Now, though, a sense of confusion permeates the club. Fallibility isn't a concept kids can fully comprehend. But cheating is a word they know.

"Lots of kids want to wear No. 13," said Joshua Pastrana, 12, a catcher on the International Gold team. "Now it will be kind of embarrassing to wear that number."

A-Rod was simply a baseball star. Now he's something much more complicated. He's famous but controversial, a confessed steroid user, the heartbreaker of the juiced generation. His records in the coming years will be smudged with regret. The grand home run chase that was to erase the awful legacy of Barry Bonds will be tempered by doubt, scorn, pity.

Those jade eyes, as mesmerizing as his swing, what will fans read into them now as they parse forgiveness and cynicism?

Rodriguez's insecurity and insincerity kept him from being as beloved as he should have been. He faces a long penance.

"Ever since I was little, I told myself, 'Strive to be like Alex Rodriguez,' " said Francis Urbaez, an FIU student and native of the Dominican Republic who works part-time at the club.

"I looked up to him. Not anymore."

The man who hurts the most, besides Rodriguez himself, is Eddie Rodriguez, who is not related to A-Rod but who is like his second father. Eddie Rodriguez, director of the Southwest Boys and Girls Club, provided a sanctuary to Alex from the time he was 8 years old.
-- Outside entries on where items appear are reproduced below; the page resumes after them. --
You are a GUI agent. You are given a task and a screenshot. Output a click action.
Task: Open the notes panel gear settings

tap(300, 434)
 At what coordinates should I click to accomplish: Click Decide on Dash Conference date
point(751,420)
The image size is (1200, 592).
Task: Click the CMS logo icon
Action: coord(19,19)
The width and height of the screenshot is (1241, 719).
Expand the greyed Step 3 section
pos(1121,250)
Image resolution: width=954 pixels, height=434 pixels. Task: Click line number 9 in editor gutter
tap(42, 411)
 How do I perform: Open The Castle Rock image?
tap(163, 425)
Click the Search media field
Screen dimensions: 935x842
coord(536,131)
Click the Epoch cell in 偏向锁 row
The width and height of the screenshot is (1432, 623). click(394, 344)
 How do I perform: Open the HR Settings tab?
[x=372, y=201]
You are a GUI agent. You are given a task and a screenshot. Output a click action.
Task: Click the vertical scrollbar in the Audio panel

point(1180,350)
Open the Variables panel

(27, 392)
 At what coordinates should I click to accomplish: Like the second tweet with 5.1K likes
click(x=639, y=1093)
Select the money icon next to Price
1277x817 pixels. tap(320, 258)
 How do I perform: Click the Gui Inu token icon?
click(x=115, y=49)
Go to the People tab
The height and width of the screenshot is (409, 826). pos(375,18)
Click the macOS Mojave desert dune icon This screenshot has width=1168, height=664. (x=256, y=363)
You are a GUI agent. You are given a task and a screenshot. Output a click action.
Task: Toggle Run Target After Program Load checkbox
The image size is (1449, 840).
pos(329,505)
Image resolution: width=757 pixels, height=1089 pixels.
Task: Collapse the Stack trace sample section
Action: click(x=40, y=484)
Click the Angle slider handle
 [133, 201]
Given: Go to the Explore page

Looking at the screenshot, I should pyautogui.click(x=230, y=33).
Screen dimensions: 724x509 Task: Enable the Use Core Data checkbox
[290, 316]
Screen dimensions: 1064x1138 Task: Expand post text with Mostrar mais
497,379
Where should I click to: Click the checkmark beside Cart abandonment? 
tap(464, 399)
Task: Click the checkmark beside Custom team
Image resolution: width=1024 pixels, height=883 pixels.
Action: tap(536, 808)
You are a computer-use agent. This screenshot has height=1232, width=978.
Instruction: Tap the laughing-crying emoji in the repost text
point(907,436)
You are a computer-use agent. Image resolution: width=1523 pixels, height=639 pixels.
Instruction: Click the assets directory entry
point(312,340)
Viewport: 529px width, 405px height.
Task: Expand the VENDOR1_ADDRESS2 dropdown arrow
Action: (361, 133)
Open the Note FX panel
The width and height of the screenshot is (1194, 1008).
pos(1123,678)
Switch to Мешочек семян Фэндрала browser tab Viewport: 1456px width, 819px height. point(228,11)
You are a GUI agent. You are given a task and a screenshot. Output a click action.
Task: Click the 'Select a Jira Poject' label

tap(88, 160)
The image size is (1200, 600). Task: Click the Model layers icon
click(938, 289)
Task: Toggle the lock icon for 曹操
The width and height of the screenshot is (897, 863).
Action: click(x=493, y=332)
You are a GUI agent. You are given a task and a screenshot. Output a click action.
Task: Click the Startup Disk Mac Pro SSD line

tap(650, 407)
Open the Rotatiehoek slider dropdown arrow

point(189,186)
Eddie has been mentor, coach, counselor. When he heard Alex admit — after a Sports Illustrated report — that he took steroids from 2001 through 2003, he couldn't believe it.

"I'm in shock," Eddie said in his office, which is filled with photos of A-Rod.

"I'm disappointed, but I will support him. He did something wrong, but he's also done so much for the community. I'm proud that he took the blame so he can go out and do what he does best with a bat and glove and help the Yankees win the World Series."

Still, Eddie seemed bewildered. What happened to the boy he knew? Alex Rodriguez used to go home with his mother, who worked two jobs, and she'd dump her tips on the bed and watch her son pick up a handful of coins and declare, "We're rich!" By then, his father had left the family, and Rodriguez would not speak to him for many years.

In baseball, he found pure joy.

"The reason for it, I don't understand," Eddie said. "He's the one player who doesn't need it, the best ever to put on a uniform. He will have to suffer the consequences."

Back out on Alex Rodriguez Field, the kids were ready to play. Among them was Rodriguez's nephew, the third baseman. He didn't want to talk. But his teammate, Matthew Santos, 11, understood how A-Rod, in his fall from grace, might yet be a role model again.

"He could have played just as good without drugs," said Santos, who is the spitting image of Rodriguez with his green eyes.

"Now he will have to work even harder."